BEGIN GIVEN DATA

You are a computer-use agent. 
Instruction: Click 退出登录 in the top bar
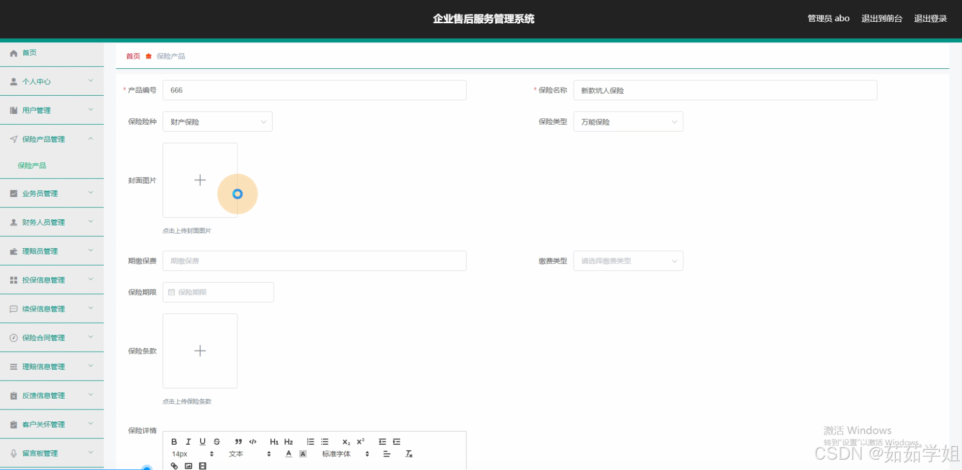click(930, 18)
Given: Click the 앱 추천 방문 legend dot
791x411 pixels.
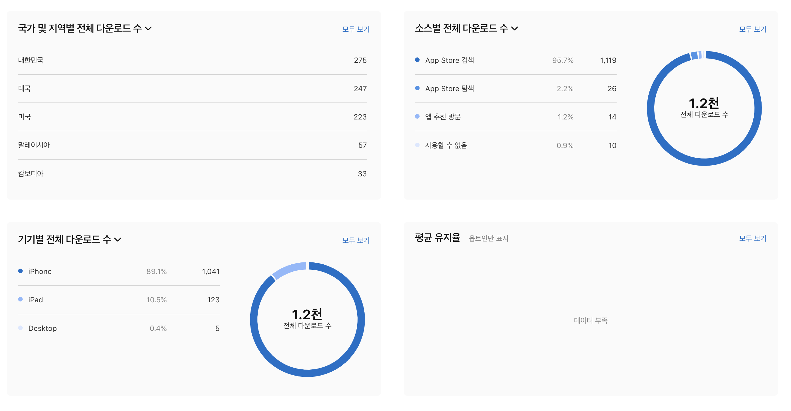Looking at the screenshot, I should point(417,116).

END GIVEN DATA

**HOW TO COMPLETE THIS TASK**
Output nothing but the entries above, exactly, once the pictures are removed.

**ANSWER BOX**
You are a computer-use agent. 
Instruction: Click 退出登录 in the top bar
click(930, 18)
Given: Click the 앱 추천 방문 legend dot
791x411 pixels.
Looking at the screenshot, I should point(417,116).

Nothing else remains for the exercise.